Anggota Brimob Bripda MS, tersangka kasus penganiayaan yang menyebabkan seorang pelajar tewas di Tual, Maluku, secara resmi menyampaikan permintaan maaf kepada keluarga korban. Permintaan maaf itu disampaikannya di hadapan sidang Majelis Komisi Kode Etik Polri (KKEP) pada Selasa, 24 Februari 2026.

Permohonan Maaf di Sidang KKEP

Dalam sidang tersebut, Bripda MS mengakui kelalaiannya dan menyatakan penyesalan yang mendalam. "Saya mohon maaf yang sebesar-besarnya kepada orang tua dan keluarga korban," ujarnya.
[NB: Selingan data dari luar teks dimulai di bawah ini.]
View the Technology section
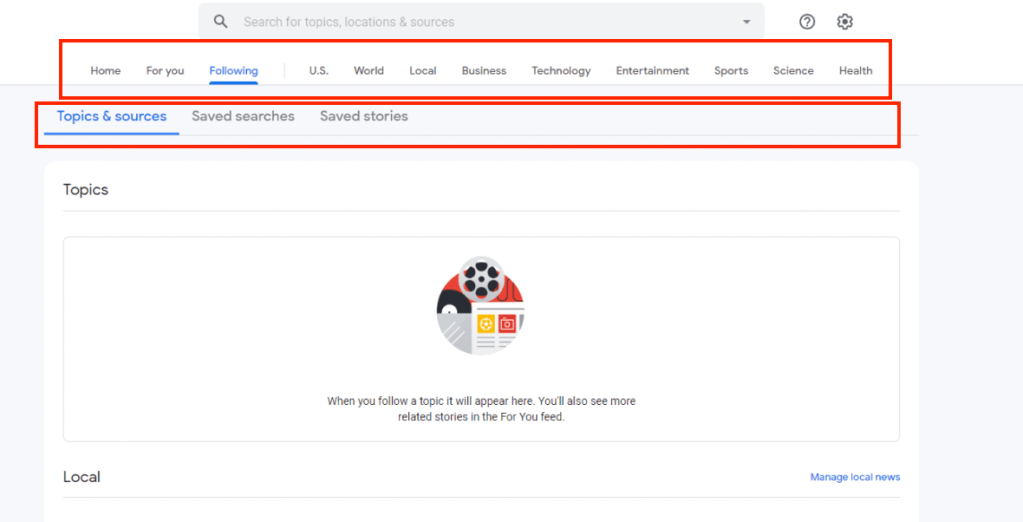The height and width of the screenshot is (522, 1023). (561, 71)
Ia menambahkan, "Saya lalai, saya tidak berpikir panjang dampak yang akan terjadi akibat kelalaian saya."

Bripda MS juga menegaskan bahwa tidak ada niatan dalam dirinya untuk menganiaya, apalagi sampai menghilangkan nyawa korban. "Saya tidak punya niat sekecil apa pun untuk menganiaya, apalagi sampai menghilangkan nyawa korban," tegasnya.

Permintaan Maaf ke Institusi dan Masyarakat

Selain kepada keluarga korban, permintaan maaf juga ditujukan kepada institusi Polri dan Korps Brimob karena tindakannya dianggap telah mencemarkan nama baik institusi. Tidak hanya itu, ia juga meminta maaf kepada seluruh masyarakat Kota Tual, khususnya masyarakat Kei, atas perbuatan yang telah menyakiti hati.